After finding the line with "Task: Click the Exw Region column header" in the entries below, retype exactly each line from there through the line with "This screenshot has width=1024, height=555.", including that final line.
#### Provided information
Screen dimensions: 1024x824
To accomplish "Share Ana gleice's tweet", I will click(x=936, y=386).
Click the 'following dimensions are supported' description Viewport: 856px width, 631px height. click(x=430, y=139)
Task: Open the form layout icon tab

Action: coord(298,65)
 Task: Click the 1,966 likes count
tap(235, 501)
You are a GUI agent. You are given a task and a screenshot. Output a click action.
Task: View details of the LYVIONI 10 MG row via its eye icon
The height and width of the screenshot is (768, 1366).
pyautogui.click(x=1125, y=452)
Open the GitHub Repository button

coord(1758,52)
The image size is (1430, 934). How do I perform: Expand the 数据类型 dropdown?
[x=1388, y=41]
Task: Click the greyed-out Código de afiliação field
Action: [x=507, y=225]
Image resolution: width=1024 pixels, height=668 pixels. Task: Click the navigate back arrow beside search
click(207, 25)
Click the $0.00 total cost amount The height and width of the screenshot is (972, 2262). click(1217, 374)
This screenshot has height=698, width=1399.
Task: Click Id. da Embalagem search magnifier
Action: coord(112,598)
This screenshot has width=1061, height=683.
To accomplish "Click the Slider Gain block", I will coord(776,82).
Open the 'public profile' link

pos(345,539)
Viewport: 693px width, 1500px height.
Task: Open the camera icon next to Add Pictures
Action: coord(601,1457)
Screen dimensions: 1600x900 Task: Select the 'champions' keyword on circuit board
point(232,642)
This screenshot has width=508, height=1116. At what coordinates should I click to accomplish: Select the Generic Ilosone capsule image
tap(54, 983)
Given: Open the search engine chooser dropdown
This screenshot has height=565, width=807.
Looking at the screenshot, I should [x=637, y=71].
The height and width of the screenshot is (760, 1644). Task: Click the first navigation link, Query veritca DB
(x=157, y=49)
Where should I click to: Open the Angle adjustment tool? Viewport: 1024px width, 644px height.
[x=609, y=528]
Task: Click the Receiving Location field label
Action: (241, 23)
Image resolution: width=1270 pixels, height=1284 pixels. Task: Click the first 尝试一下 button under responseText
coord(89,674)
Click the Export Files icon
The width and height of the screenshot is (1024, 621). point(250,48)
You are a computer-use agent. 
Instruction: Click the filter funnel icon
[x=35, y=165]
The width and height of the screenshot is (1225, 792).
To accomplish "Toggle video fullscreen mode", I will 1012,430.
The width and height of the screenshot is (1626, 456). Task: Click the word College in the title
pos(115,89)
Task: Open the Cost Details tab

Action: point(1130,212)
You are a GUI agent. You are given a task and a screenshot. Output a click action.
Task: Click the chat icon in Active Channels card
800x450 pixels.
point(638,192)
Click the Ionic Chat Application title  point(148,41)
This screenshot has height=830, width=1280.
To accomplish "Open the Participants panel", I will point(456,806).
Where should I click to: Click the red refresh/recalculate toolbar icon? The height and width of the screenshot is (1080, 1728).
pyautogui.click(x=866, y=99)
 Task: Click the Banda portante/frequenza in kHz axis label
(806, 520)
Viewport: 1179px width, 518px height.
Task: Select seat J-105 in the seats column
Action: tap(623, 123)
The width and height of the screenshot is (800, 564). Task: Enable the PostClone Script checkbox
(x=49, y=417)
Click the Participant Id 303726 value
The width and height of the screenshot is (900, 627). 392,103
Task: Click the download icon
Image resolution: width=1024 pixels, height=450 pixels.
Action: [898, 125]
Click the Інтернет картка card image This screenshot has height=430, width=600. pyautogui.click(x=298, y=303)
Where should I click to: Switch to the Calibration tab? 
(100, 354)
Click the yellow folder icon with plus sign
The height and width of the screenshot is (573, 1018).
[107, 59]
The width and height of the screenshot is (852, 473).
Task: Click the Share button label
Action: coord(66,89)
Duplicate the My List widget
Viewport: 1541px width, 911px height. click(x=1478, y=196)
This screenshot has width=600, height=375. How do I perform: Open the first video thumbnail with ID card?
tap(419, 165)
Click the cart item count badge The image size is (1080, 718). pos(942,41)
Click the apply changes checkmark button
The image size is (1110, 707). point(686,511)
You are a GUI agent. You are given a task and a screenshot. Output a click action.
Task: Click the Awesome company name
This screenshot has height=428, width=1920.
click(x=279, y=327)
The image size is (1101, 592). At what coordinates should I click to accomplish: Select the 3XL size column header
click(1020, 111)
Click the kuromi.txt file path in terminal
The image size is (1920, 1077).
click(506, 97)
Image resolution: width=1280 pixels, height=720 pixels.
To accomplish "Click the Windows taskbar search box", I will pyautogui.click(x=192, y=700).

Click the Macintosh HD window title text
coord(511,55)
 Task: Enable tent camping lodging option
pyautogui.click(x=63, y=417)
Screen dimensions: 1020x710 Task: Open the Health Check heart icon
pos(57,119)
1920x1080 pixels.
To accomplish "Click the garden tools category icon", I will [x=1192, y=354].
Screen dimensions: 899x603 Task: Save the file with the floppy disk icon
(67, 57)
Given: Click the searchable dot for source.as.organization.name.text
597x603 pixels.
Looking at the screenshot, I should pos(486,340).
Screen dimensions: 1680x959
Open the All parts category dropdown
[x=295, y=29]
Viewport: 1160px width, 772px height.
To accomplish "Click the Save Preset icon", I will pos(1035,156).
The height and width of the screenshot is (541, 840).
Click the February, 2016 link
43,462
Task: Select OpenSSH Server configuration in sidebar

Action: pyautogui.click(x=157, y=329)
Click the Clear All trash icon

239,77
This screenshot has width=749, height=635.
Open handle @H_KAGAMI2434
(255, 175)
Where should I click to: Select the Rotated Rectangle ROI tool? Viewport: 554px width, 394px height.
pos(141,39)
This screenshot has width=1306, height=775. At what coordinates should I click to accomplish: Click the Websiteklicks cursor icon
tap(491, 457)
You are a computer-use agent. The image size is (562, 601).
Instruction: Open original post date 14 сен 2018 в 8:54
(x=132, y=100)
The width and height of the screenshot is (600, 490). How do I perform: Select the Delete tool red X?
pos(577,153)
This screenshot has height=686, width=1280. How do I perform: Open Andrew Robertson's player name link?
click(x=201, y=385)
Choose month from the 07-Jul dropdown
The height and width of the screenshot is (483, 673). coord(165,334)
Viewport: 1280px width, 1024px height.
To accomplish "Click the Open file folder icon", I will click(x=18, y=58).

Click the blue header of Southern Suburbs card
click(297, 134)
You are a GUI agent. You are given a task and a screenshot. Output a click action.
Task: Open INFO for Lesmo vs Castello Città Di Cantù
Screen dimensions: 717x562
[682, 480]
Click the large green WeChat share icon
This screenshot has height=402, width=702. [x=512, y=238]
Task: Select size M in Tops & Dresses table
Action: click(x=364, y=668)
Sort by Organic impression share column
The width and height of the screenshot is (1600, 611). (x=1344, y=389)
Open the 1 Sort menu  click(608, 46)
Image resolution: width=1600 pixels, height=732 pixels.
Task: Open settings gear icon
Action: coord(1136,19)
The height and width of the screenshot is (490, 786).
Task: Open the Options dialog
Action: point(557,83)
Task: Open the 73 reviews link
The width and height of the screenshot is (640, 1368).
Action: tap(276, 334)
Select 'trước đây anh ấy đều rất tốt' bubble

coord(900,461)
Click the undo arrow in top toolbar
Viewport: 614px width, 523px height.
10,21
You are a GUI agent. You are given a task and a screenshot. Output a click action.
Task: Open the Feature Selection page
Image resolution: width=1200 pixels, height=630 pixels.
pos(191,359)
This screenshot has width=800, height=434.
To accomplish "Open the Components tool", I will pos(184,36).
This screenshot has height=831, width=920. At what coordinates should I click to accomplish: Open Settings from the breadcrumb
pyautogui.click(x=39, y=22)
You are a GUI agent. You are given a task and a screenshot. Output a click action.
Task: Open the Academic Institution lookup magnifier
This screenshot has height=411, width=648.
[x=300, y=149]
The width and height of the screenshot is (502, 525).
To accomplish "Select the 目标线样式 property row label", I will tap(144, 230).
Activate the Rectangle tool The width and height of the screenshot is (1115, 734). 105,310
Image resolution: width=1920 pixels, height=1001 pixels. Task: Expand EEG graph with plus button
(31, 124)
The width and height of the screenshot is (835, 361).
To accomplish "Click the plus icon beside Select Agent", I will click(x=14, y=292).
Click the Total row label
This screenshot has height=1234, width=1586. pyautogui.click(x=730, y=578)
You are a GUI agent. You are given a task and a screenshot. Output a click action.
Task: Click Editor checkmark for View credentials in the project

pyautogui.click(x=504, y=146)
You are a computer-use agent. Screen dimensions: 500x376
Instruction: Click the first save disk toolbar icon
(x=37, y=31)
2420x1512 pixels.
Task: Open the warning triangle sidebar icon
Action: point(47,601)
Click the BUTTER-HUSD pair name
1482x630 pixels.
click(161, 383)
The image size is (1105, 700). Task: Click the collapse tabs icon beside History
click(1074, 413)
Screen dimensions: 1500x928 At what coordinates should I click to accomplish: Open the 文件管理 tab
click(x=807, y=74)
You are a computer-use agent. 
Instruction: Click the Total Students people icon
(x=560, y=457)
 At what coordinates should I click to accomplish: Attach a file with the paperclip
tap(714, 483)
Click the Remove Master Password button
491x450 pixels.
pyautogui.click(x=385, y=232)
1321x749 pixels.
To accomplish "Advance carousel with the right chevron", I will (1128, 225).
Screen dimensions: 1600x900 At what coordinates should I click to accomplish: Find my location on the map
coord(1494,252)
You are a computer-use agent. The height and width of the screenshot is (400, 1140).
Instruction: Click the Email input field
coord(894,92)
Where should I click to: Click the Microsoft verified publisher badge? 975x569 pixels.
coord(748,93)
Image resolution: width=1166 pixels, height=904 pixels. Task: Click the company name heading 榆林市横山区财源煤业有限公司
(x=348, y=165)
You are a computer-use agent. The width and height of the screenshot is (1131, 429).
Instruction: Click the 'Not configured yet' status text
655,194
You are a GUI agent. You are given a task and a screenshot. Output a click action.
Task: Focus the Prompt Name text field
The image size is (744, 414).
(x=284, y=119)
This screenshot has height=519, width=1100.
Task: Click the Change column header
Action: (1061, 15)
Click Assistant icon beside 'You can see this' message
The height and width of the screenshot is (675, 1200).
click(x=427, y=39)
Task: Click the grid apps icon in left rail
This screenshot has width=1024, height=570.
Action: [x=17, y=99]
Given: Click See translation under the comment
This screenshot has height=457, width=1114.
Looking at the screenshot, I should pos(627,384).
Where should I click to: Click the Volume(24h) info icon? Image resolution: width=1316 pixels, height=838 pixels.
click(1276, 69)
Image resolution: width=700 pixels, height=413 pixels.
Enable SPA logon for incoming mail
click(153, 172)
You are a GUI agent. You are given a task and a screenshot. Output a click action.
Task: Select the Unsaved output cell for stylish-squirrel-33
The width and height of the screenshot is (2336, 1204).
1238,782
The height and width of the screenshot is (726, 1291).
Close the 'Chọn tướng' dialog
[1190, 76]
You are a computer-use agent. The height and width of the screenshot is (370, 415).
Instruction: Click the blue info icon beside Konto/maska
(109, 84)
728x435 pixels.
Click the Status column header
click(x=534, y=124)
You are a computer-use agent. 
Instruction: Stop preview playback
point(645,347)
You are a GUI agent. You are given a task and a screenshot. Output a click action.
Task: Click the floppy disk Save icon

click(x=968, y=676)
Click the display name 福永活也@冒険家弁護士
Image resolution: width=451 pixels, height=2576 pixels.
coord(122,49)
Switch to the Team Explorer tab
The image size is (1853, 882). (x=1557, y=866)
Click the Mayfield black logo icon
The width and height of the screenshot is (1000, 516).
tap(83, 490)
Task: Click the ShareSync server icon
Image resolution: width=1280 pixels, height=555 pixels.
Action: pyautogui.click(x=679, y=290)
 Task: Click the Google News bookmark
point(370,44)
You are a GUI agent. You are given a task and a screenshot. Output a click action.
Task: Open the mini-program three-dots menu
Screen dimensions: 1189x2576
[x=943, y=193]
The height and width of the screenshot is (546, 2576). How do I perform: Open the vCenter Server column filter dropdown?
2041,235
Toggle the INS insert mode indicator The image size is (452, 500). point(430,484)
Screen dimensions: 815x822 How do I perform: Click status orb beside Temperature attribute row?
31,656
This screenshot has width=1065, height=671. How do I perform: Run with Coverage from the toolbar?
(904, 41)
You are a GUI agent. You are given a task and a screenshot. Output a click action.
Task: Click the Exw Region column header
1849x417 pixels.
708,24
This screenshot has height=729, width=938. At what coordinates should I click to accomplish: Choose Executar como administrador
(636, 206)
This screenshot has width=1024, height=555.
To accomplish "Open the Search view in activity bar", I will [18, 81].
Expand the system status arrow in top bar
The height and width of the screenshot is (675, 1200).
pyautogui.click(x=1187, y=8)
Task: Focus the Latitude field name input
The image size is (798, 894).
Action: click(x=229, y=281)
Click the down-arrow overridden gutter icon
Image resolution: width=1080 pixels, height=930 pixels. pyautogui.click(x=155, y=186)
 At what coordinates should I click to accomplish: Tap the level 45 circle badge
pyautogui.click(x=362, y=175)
########
# Exercise answer
Task: Click the Exw Region column header
1849x417 pixels.
708,24
This screenshot has height=729, width=938. At what coordinates should I click to accomplish: Choose Executar como administrador
(636, 206)
This screenshot has width=1024, height=555.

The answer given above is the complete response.